Im Auftrag der VR Bank Enz plus stellte daraufhin die Firma GHF Freiraumobjekte aus Karlsruhe ein Outdoorklassenzimmer bestehend aus sechs Sitzbänken, einem Lehrer- und einem Ablagetisch, einer Tafel und einem Infoschild her. Das unbehandelte Robinienholz, aus dem das Klassenzimmer hergestellt ist, stammt aus der Region und bietet Platz für 30 Schülerinnen und Schüler. Mitte Mai war es dann soweit und der Bauhof der Gemeinde verankerte in kürzester Zeit das Waldklassenzimmer an seinem Bestimmungsort. Über den Klosterweg erreichen die Schüler des Sperlingshofes in zehnminütigem Fußmarsch künftig das 700 Meter entfernte Waldklassenzimmer.

„Wir wollen diesen Ort nutzen, um unseren Kindern und Jugendlichen eine Alternative zum herkömmlichen Unterricht zu schaffen“, betont der Schulleiter der Sperlingshofschule Jan Schweiker bei der Einweihung des Waldklassenzimmers. Ihm war auch wichtig, dass darüber hinaus Wanderer sowie auch andere Schul- oder auch Kindergartengruppen den Standort nutzen können. Schweiker bedankte sich im Namen seiner Schüler bei Vorstand Ulf Meißner für die großzügige Spende der VR Bank Enz plus. Und auch Försterin Sarah Zwerenz zeigte sich begeistert von dieser naturnahen Bereicherung in der Gemeinde Remchingen, die allen Schulen des Ortes offensteht.

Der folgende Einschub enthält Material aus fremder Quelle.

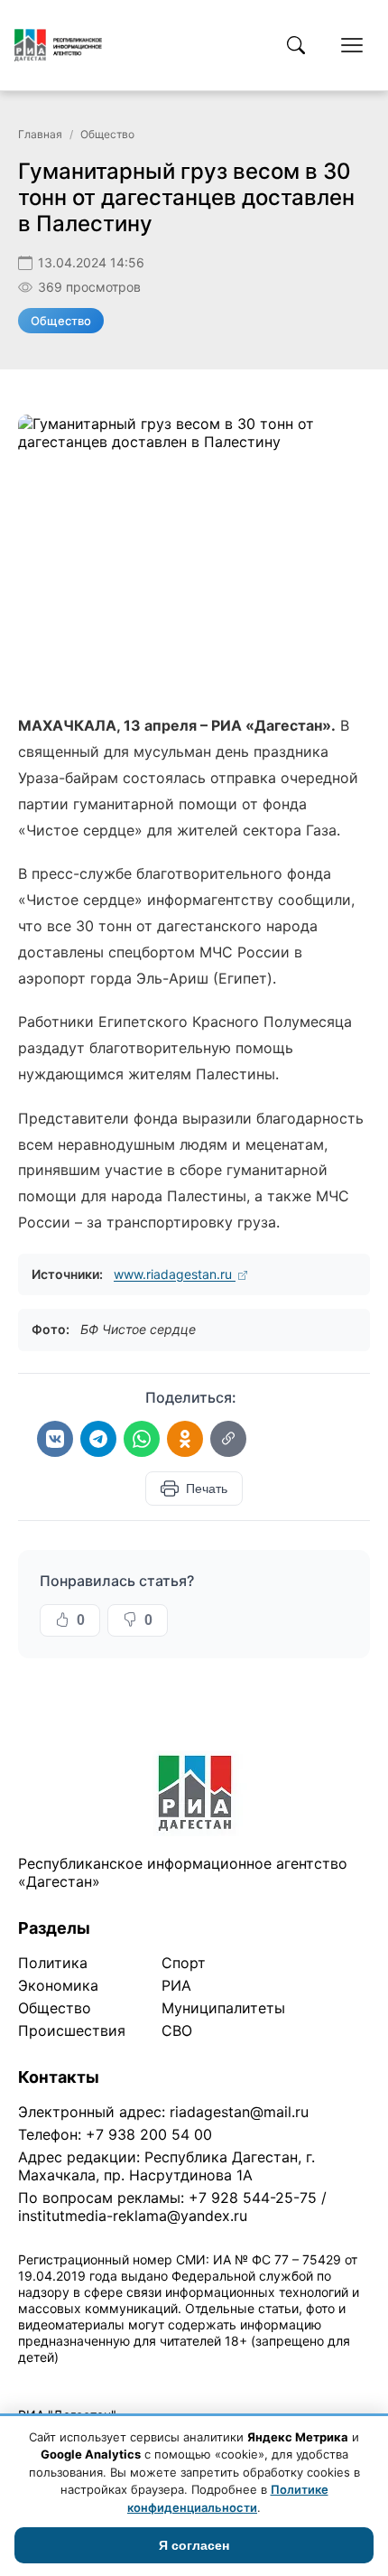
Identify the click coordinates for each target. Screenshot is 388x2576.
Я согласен (194, 2545)
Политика (53, 1963)
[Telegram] (98, 1439)
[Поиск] (296, 45)
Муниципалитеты (223, 2008)
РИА (176, 1985)
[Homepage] (58, 45)
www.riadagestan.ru (175, 1274)
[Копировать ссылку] (228, 1439)
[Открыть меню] (352, 45)
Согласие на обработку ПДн (277, 2380)
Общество (107, 134)
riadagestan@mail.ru (239, 2112)
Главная (40, 134)
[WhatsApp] (142, 1439)
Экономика (58, 1985)
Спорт (184, 1963)
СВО (177, 2030)
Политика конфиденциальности (101, 2380)
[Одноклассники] (185, 1439)
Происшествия (71, 2030)
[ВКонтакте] (55, 1439)
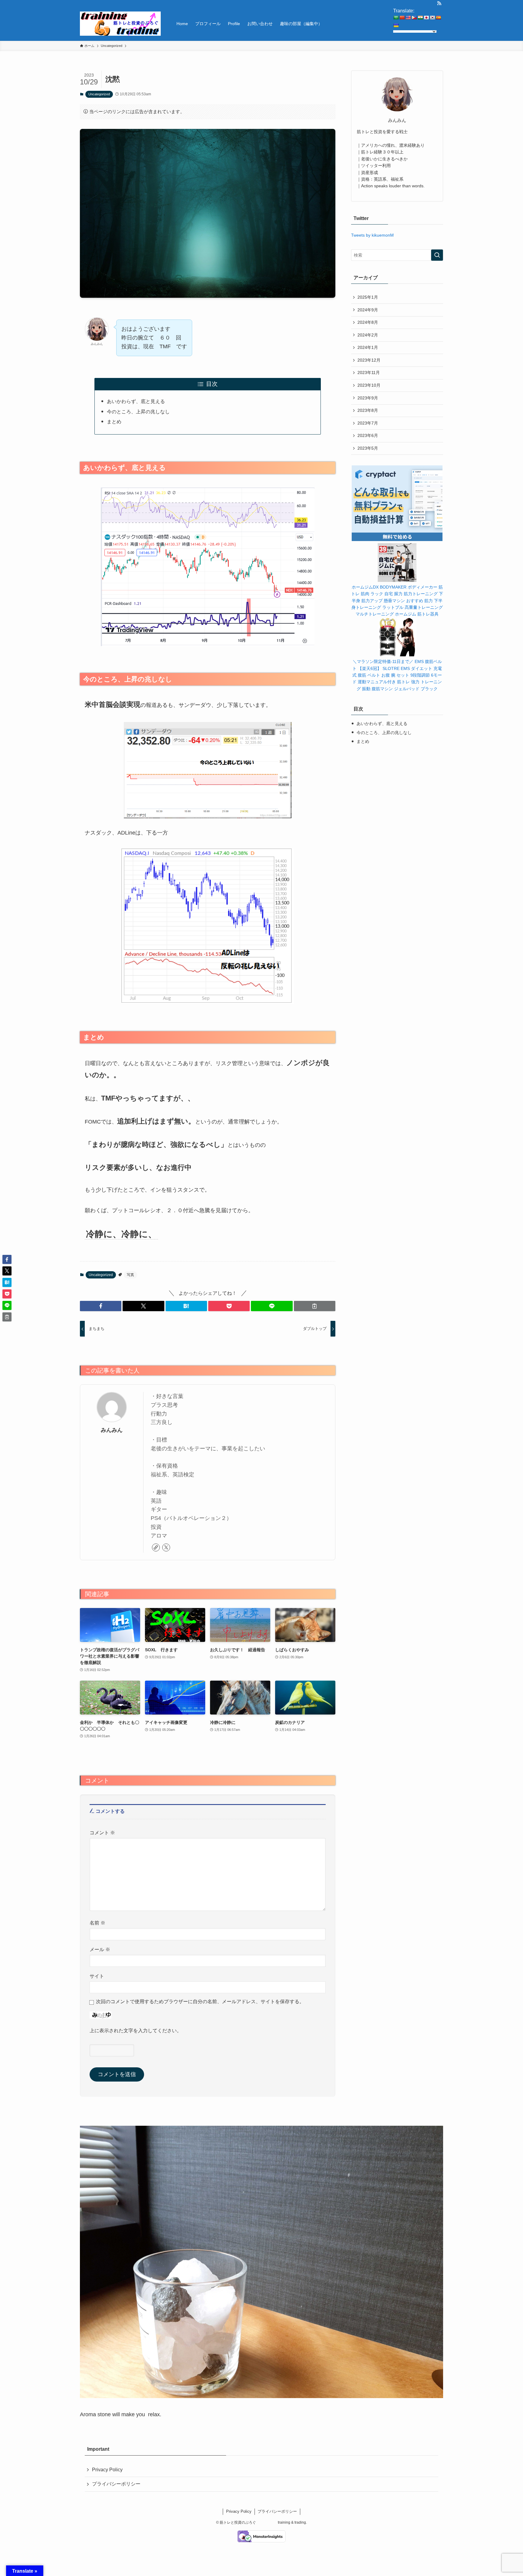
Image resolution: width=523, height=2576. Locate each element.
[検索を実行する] (437, 255)
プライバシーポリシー (116, 2483)
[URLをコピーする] (314, 1306)
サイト (97, 1976)
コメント (102, 1832)
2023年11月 (368, 372)
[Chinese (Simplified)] (402, 17)
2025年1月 (367, 297)
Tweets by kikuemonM (372, 235)
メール (100, 1949)
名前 (97, 1922)
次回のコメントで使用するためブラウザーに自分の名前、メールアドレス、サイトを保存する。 (200, 2001)
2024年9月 (367, 309)
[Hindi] (420, 17)
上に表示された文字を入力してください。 (136, 2030)
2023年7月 (367, 423)
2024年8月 (367, 322)
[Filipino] (414, 17)
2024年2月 (367, 335)
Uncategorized (99, 94)
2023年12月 (368, 360)
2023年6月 (367, 435)
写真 (130, 1275)
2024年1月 (367, 347)
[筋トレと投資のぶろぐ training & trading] (120, 23)
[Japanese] (426, 17)
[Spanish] (438, 17)
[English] (408, 17)
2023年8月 (367, 410)
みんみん (112, 1430)
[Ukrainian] (396, 25)
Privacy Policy (107, 2469)
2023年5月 (367, 448)
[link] (156, 1547)
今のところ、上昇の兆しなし (138, 411)
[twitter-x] (166, 1547)
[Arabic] (396, 17)
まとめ (114, 421)
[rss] (439, 3)
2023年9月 (367, 397)
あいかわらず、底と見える (136, 401)
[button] (100, 1306)
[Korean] (432, 17)
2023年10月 (368, 385)
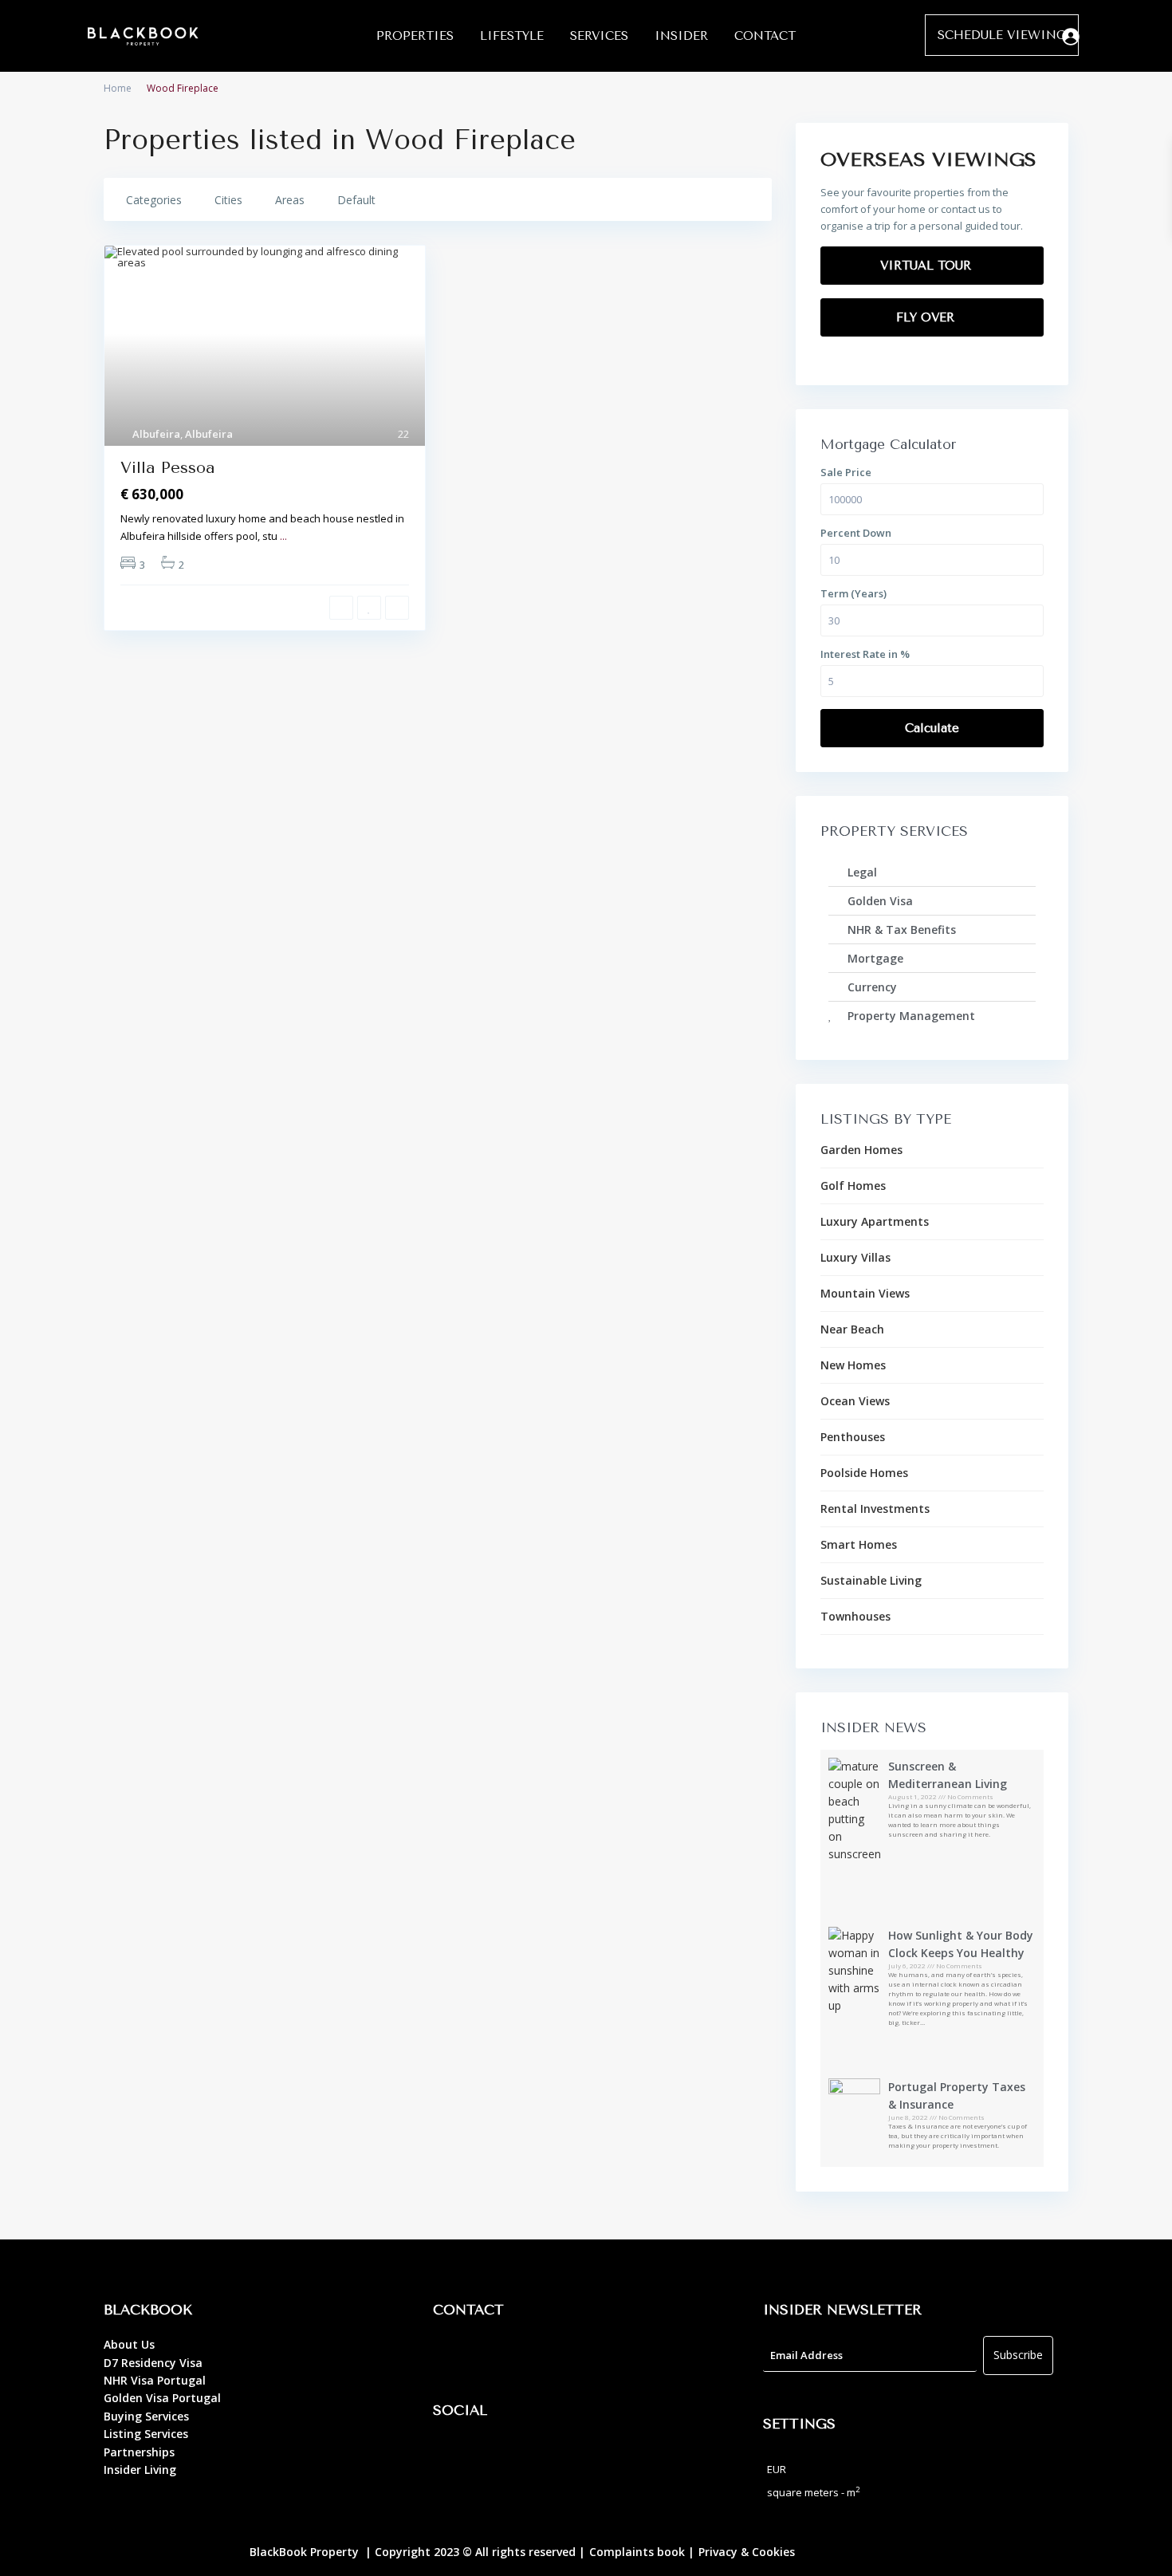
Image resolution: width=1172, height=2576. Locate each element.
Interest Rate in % (865, 654)
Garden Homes (861, 1149)
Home (118, 88)
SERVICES (599, 36)
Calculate (932, 728)
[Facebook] (453, 2456)
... (283, 536)
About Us (129, 2344)
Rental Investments (875, 1508)
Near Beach (852, 1329)
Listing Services (146, 2433)
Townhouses (855, 1616)
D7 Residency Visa (153, 2362)
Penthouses (852, 1436)
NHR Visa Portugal (155, 2380)
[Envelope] (540, 2356)
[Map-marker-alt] (453, 2356)
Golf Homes (853, 1185)
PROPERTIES (415, 36)
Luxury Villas (855, 1257)
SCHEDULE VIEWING (1002, 35)
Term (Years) (853, 593)
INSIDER (681, 36)
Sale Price (845, 472)
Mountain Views (865, 1293)
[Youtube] (540, 2456)
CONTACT (765, 36)
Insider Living (140, 2469)
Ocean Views (855, 1400)
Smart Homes (858, 1544)
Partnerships (139, 2452)
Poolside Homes (864, 1472)
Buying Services (146, 2416)
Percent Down (855, 532)
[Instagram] (497, 2456)
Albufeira (156, 434)
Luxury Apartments (874, 1221)
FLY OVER (927, 317)
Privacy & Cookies (746, 2551)
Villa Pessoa (167, 468)
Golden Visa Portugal (162, 2397)
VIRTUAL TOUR (927, 265)
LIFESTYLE (512, 36)
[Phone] (497, 2356)
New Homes (853, 1365)
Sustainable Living (871, 1580)
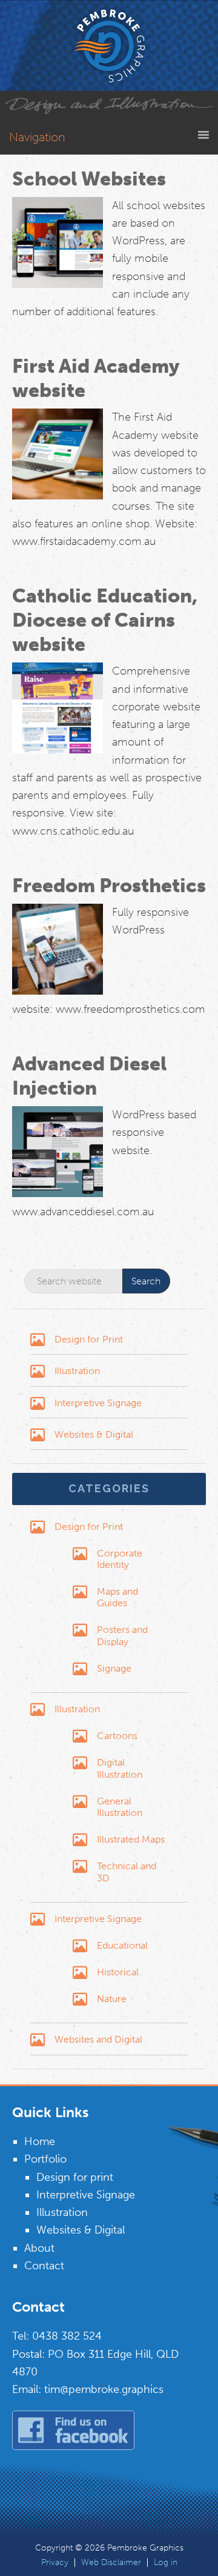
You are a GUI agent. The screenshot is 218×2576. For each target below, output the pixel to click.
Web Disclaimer (111, 2562)
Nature (112, 1998)
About (39, 2248)
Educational (122, 1945)
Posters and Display (122, 1635)
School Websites (89, 178)
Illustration (77, 1370)
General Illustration (119, 1806)
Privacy (54, 2562)
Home (39, 2141)
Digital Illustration (119, 1768)
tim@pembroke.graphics (104, 2389)
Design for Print (88, 1339)
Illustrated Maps (131, 1839)
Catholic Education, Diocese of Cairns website (104, 620)
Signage (114, 1668)
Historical (118, 1972)
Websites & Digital (93, 1434)
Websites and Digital (98, 2039)
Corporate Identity (119, 1558)
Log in (165, 2562)
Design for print (74, 2177)
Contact (44, 2265)
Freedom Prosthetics (109, 885)
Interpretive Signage (98, 1403)
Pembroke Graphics (109, 45)
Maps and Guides (117, 1597)
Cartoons (117, 1735)
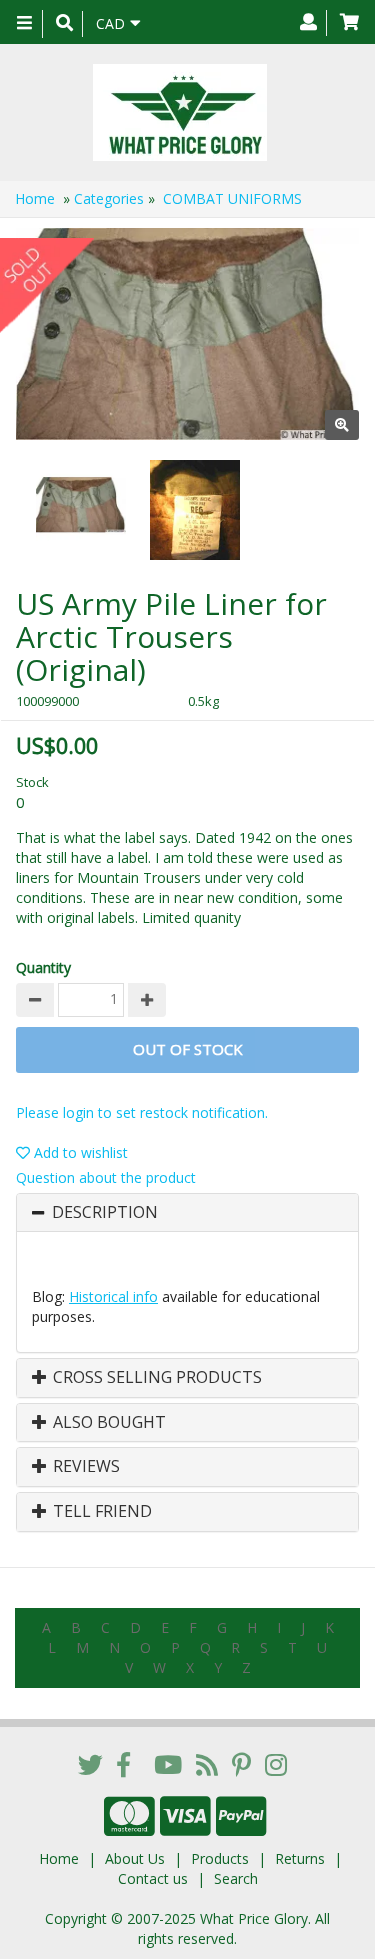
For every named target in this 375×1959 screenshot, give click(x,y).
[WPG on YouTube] (168, 1764)
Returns (300, 1858)
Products (220, 1858)
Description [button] (105, 1213)
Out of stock (188, 1049)
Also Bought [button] (107, 1423)
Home (35, 198)
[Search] (64, 24)
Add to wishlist (79, 1152)
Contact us (153, 1878)
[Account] (308, 23)
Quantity (43, 967)
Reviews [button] (84, 1467)
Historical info (113, 1296)
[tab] (187, 1213)
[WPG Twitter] (90, 1764)
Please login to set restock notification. (142, 1112)
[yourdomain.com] (180, 112)
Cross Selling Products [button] (155, 1378)
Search (236, 1878)
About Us (135, 1858)
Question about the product (106, 1177)
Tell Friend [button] (100, 1512)
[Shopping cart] (349, 23)
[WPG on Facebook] (123, 1764)
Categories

Heilpädagogisches Kinder- und Jugendhilfezentrum Sperlingshof

Der ursprünglich im Jahr 1922 für Waisenkinder eingerichtete Sperlingshof ist inzwischen ein Heilpädagogisches Kinder- und Jugendhilfezentrum. In sieben Häusern auf dem Gelände wohnen derzeit 50 Kinder und Jugendliche im Alter von sechs bis achtzehn Jahren. Diese werden in familienähnlichen Gruppen unter fachlich qualifizierter Leitung betreut. Darüber hinaus gibt es in Königsbach eine Jugendwohngemeinschaft mit 4 Plätzen und variabel zwischen 4 und 8 Plätze im Bereich des Betreuten Jugendwohnens.

Seit 2016 ist der Sperlingshof auch Träger einer eigenen Schule und bietet ein breites Spektrum an therapeutischen Hilfen an. Mit seinen insgesamt 120 Mitarbeitenden ist er ein nicht unbedeutender Arbeitgeber und Ausbilder in der Region. Der Sperlingshof finanziert sich ausschließlich über die von den jeweiligen Jugendämtern bezahlten Tagessätze für die in der Einrichtung lebenden Jungen. Dies deckt zwar die regelmäßigen Kosten, die finanziellen Möglichkeiten reichen aber bei weitem nicht aus, um Projekte zu realisieren. Deshalb ist die Einrichtung auf finanzielle Unterstützung durch Spendengelder angewiesen.